Lipstick Traces: A Secret History of the Twentieth Century (twentieth-anniversary edition). By Greil Marcus. Cambridge, MA: Belknap Press of Harvard University Press, 2009. 496 pages. $27.50 (paper).
Visual Vitriol: The Street Art and Subcultures of the Punk and Hardcore Generation. By David A. Ensminger. Jackson: University Press of Mississippi, 2011. 336 pages. $35.00 (paper).

Geeks do not have pedigrees / Or perfect punk-rock resumés

—Hole, "She Walks On Me"

In the last decade or so, punk has appeared to join its contemporary hip-hop in the realm of scholarly publishing, and as a result there has been no small amount of fretting over the academicization of this once-dangerous subculture. As one of the species of graying punks thinking about this phenomenon, I was recently part of a cross-disciplinary conversation on the subject published by Zack Furness in the anthology Punkademics.
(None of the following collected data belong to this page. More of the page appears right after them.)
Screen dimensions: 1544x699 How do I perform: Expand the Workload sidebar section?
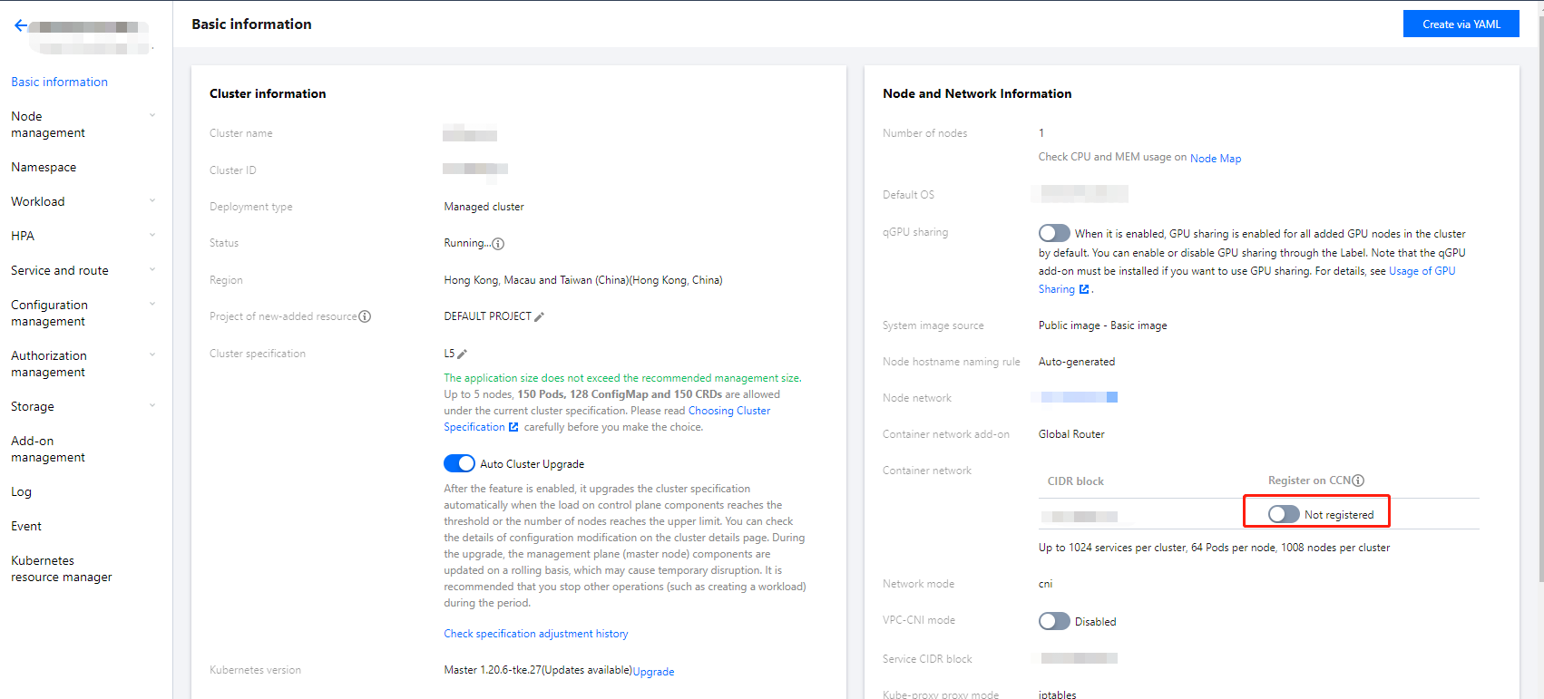coord(152,201)
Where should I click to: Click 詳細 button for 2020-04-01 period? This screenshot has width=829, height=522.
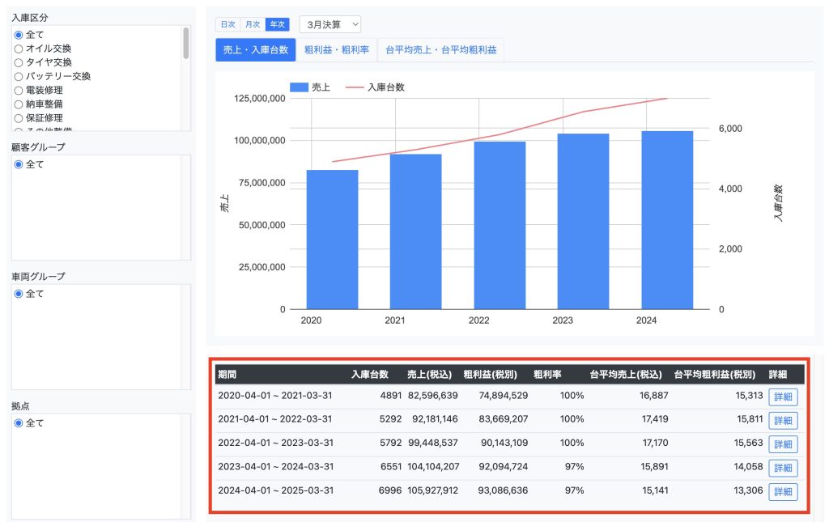click(x=783, y=397)
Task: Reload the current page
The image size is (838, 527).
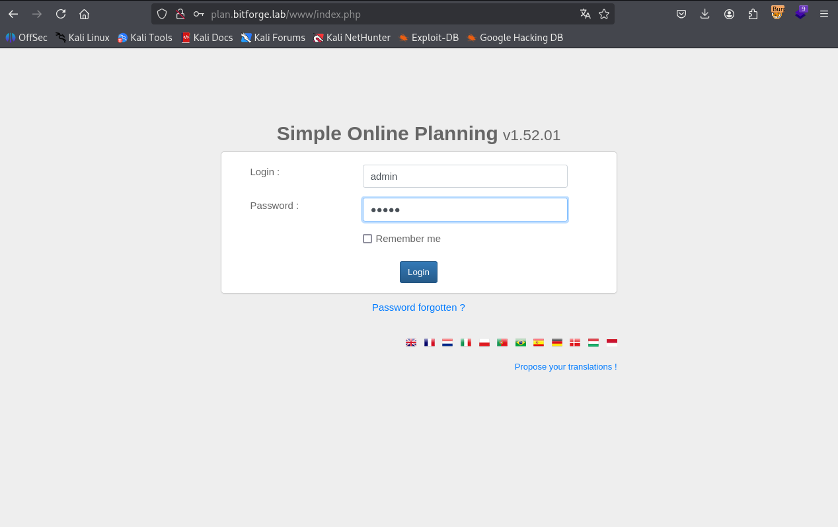Action: pos(61,14)
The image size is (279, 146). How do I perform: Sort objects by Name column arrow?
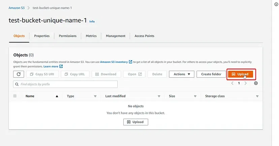(57, 96)
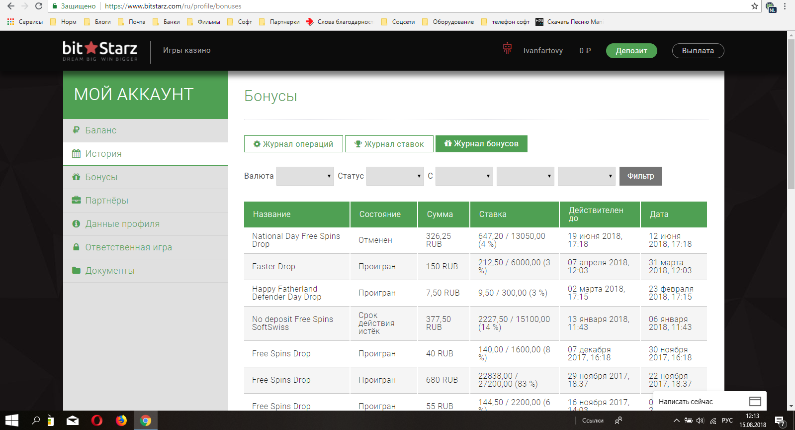Open Баланс in account sidebar
The height and width of the screenshot is (430, 795).
[x=100, y=130]
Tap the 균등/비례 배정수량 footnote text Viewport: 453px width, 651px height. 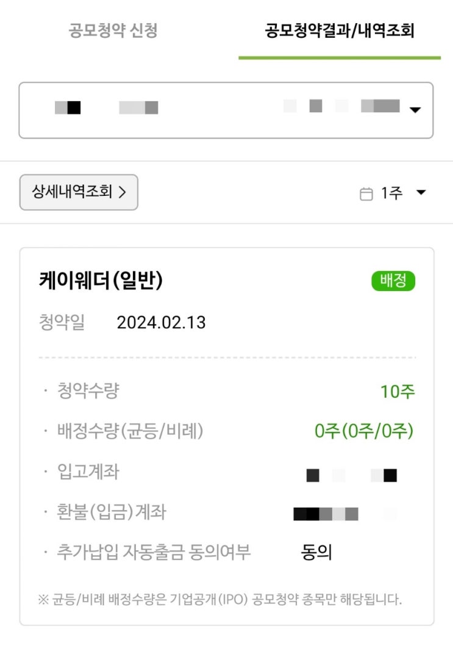(220, 599)
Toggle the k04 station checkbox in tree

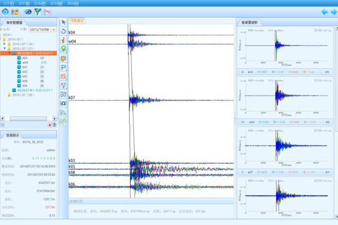point(18,58)
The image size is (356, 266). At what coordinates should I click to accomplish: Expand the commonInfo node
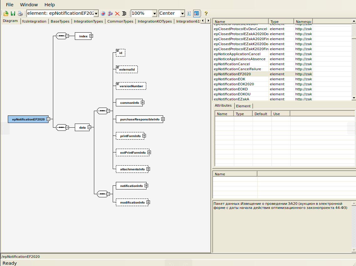coord(142,102)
While in various ways, all the contributors address how our experience of punk shaped our research, or vice versa, Furness also mentions in his introduction something that seemed to have blown past most of us:

In general, staking one's claim on the grounds that punk is inherently "anti-academic" isn't to state an uncontested fact; it is a rhetorical move that, in part, allows punks to avoid dealing with thorny questions or critiques raised by outsiders (some of whom, it is true, may be utterly clueless), just as it simultaneously reinforces academics' tendencies to chalk up hostile critiques of their work (some lodged by people who may also be utterly clueless) to anti-intellectualism as opposed to taking them seriously. . . . [But] the perpetual debate over whether it's acceptable to "intellectualize" (the offense of academics) punk is a moot point: professors, music journalists and punks themselves have been doing it for well over thirty years.1 [End Page 413]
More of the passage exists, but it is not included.